Il tema della democrazia, il tema della partecipazione consapevole al voto, il tema della governabilità.
In un contesto storico profondamente mutato, mentre si discute di democrazia diretta e di élite, rileggere le riflessioni dello scrutatore (Amerigo Ormea) di Calvino può essere importante per ritrovare un equilibrio etico. Un equilibrio che di certo pure il protagonista fatica a riscoprire e a cui, forse, neppure giunge. Non a caso si tratta di una scrittura verbosa. Sovrabbondante di riflessioni.
Il commento alla realtà contemporanea non è cominciato oggi, come non è cominciato ieri, e di questo l’autore ne è ben cosciente. Tanto è vero che il racconto sembra rifarsi a quell’engagement spontaneo e meditativo proprio della letteratura francese. Ovvero, la cosiddetta scrittura implicata. Il richiamo alla responsabilità degli stessi autori a taluni dibattiti sociali e politici. Una scelta di coscienza insomma.

_ _ _ _ _

* _Consegna_: Riscrivi il passo del testo su Calvino da "Il commento alla" fino a "di coscienza insomma." compreso, mettendo "letteratura europea" al posto di "letteratura francese".

* _Dati di partenza_:
_ _ _ _ _

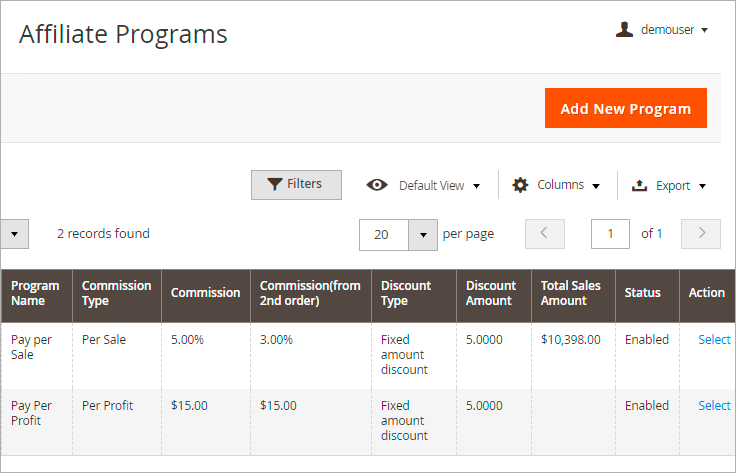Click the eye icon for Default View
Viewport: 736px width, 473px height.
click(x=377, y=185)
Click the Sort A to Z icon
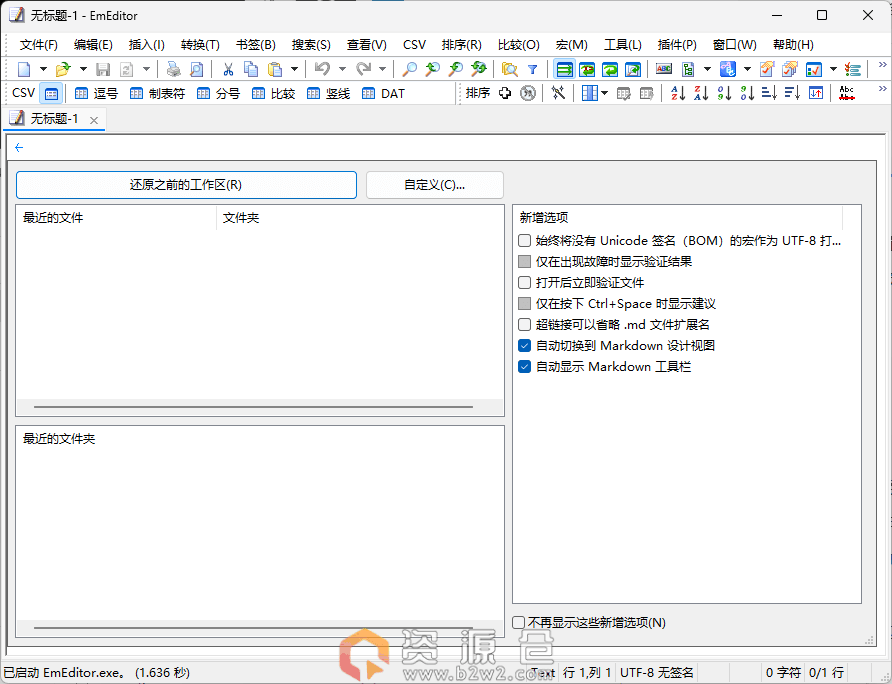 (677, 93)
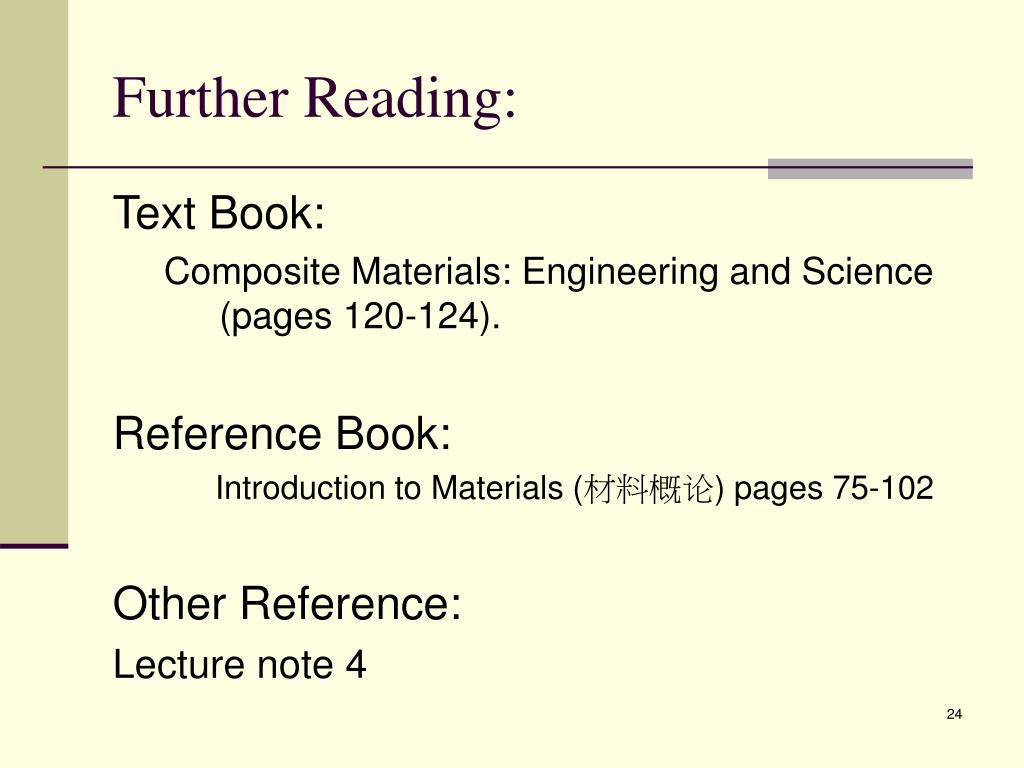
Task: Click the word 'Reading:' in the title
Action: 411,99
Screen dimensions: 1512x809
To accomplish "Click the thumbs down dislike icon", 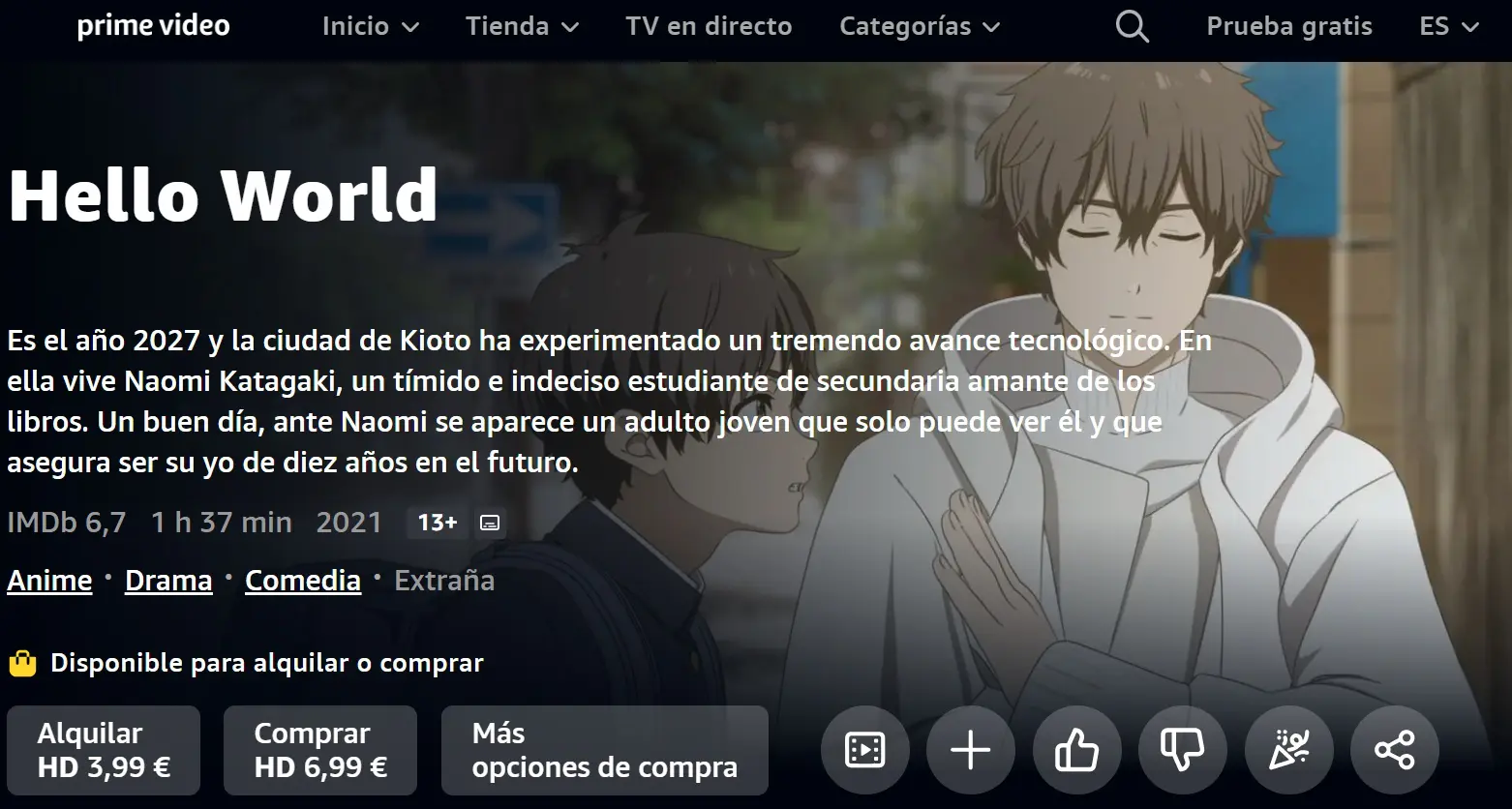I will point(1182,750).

_ _ _ _ _

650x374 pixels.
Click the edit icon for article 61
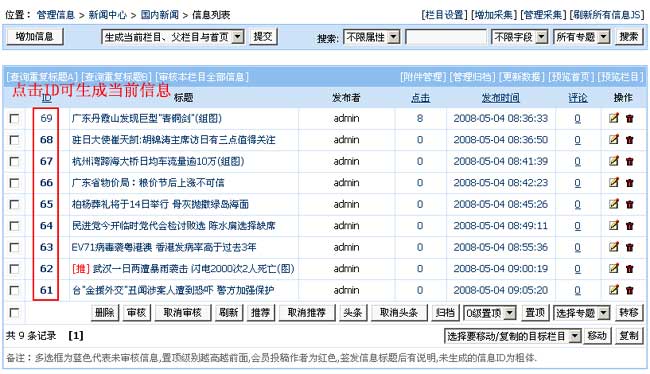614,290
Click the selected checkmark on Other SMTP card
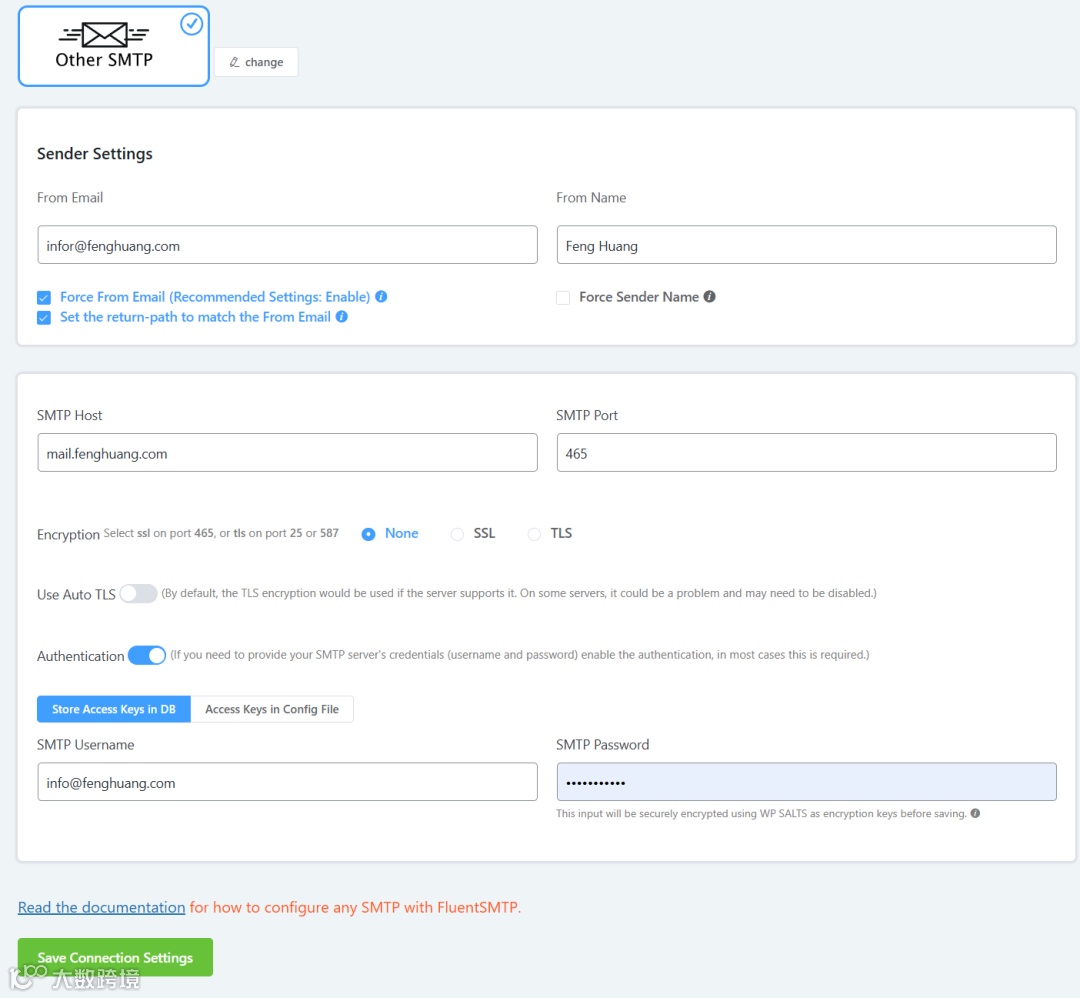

_ _ _ _ _

* _Risposta_:
Il commento alla realtà contemporanea non è cominciato oggi, come non è cominciato ieri, e di questo l’autore ne è ben cosciente. Tanto è vero che il racconto sembra rifarsi a quell’engagement spontaneo e meditativo proprio della letteratura europea. Ovvero, la cosiddetta scrittura implicata. Il richiamo alla responsabilità degli stessi autori a taluni dibattiti sociali e politici. Una scelta di coscienza insomma.